After escape from Lilly's graveyard, Type 1 diabetes drug promising in trial

About three years after Eli Lilly ($LLY) threw in the towel on the late-stage Type 1 diabetes drug teplizumab, a pair of high-profile academic investigators says they have landed clear efficacy data demonstrating that the drug was "strikingly effective" in preserving insulin-producing beta cells in a large segment of early-stage patients.

The researchers, including UCSF vice chancellor Jeffrey Bluestone, recruited 52 newly-diagnosed patients--most under the age of 14--and treated them with teplizumab for two weeks and then again a year later. The drug is an anti-CD3 monoclonal antibody. The trial participants were compared with a group of patients who were not treated with the drug, with the investigators tracking a read-out on C peptide, produced in the pancreas, as all patients were provided daily injections of insulin.

The treatments helped slightly fewer than half of the patients, the investigators say, adding that it appears that patients who retained relatively good control of their blood sugar were helped the most. Type 1 diabetes is driven by an errant immune system attack on beta cells, destroying patients' ability to produce needed insulin. And the investigators say they are now targeting a Phase III study.

"The benefits of treatment among the patients who still had moderately healthy insulin production suggests that the sooner we can detect the pre-diabetes condition and get this kind of drug onboard, the more people we can protect from the progressive damage caused by an autoimmune attack," said Bluestone, who was joined by Yale professor Dr. Kevan Herold as a collaborator.

Remarkably, this is the same treatment that Eli Lilly dumped back in the fall of 2010 after reporting a big failure in Phase III. Lilly in-licensed the drug from MacroGenics for $41 million upfront and a cool billion dollars in milestones, marking it as one of its top diabetes prospects.

But Lilly scrubbed the program after the independent monitoring committee concluded that the drug failed to hit the efficacy goal, a composite of a patient's total daily insulin usage and HbA1c level at 12 months. That triggered the decision to suspend dosing in another Phase III as well as an early-stage study that was under way.

"Many things were different" this time around, Bluestone tells FierceBiotech in an email. Changes include the patient population, endpoints and dosing.

Type 1 diabetes isn't as prevalent as Type 2, but 30,000 new patients are diagnosed every year, adding to a population of about 3 million.
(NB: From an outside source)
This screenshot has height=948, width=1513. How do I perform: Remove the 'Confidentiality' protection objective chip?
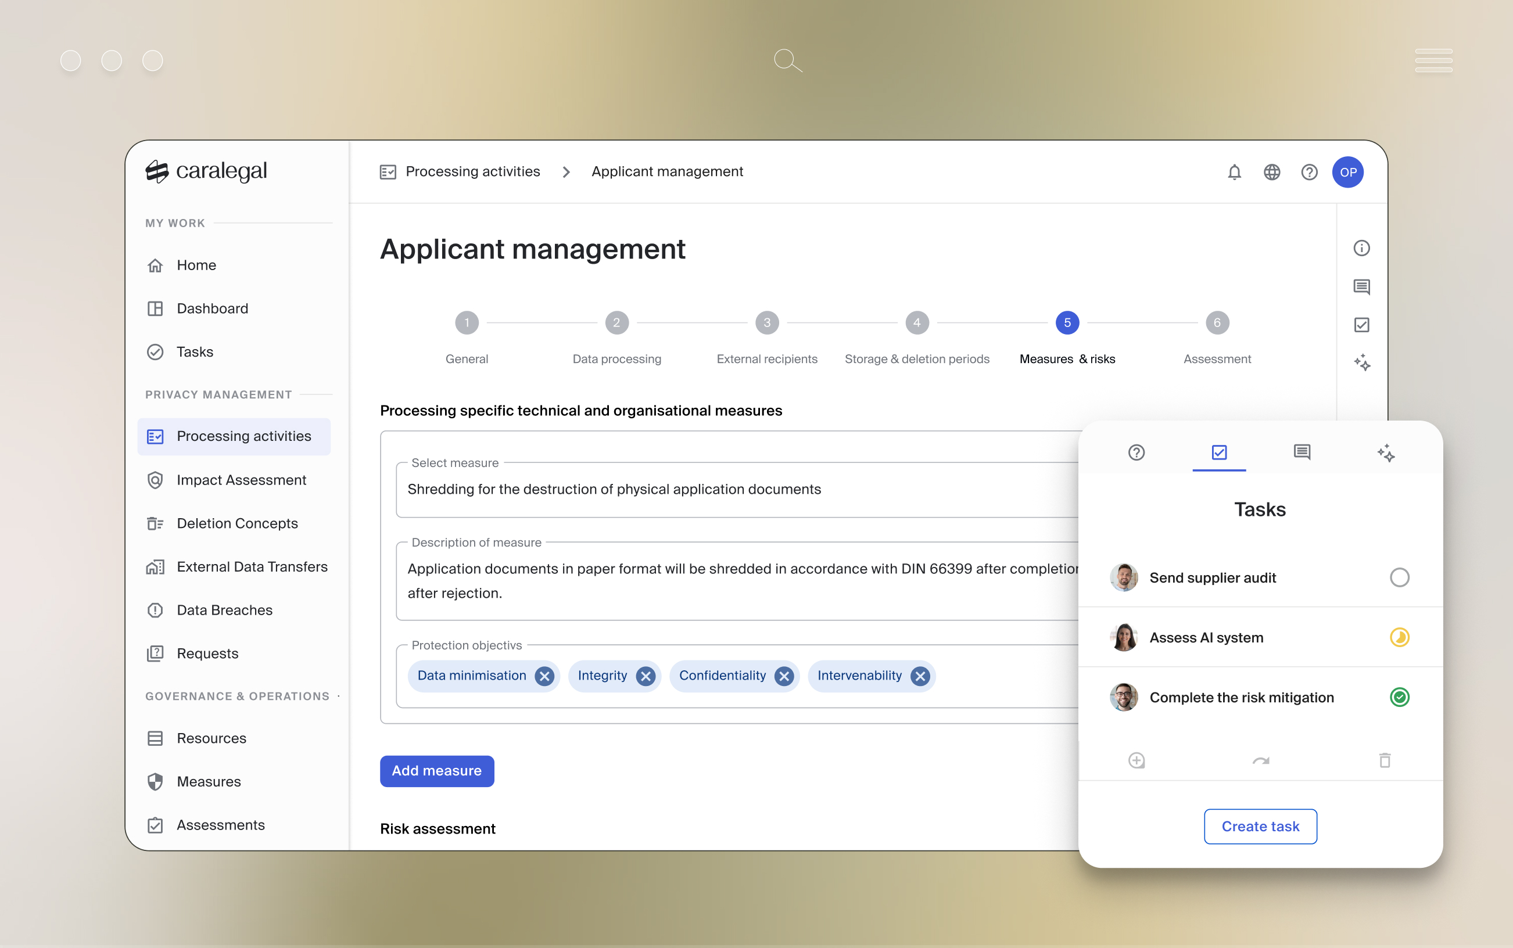tap(783, 676)
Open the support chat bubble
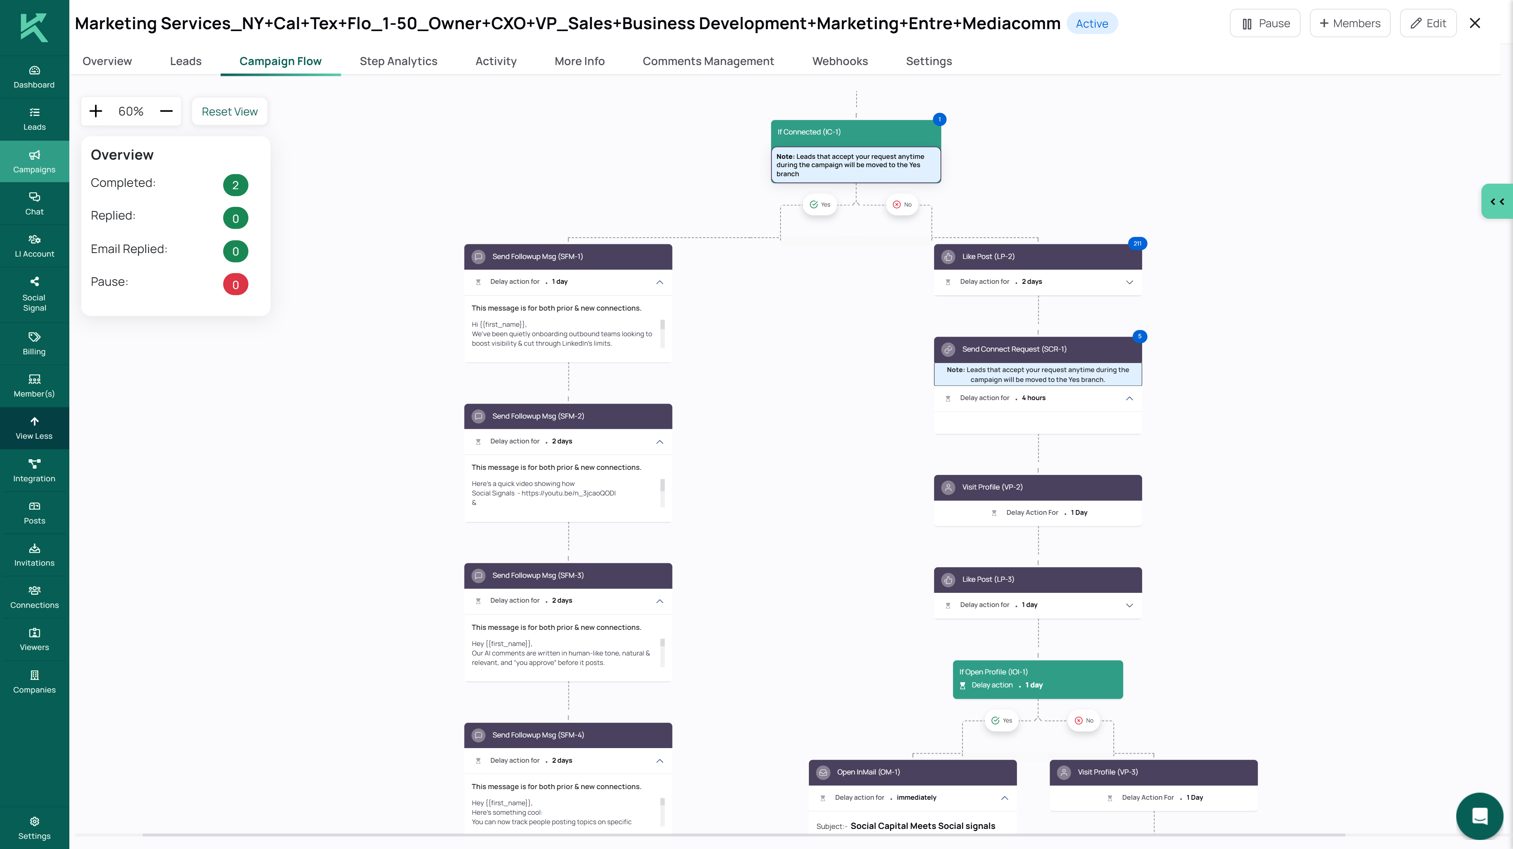This screenshot has height=849, width=1513. (x=1479, y=816)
There's no mention of Lilly in Rockville, MD-based MacroGenics' web page for teplizumab, but the company notes that in June, 2011, The Lancet published the results from Protégé, a Phase III clinical study of teplizumab in T1D. "The primary clinical endpoint was not met. However, exploratory, post-hoc analyses suggest that teplizumab, an anti-CD3 monoclonal  antibody, when used in a full dose regimen, may preserve C-peptide and increase the percentage of patients requiring very low doses of insulin compared to those on placebo. In addition, these analyses identified certain subpopulations to be studied in future clinical trials."

MacroGenics says it controls the worldwide rights to the drug.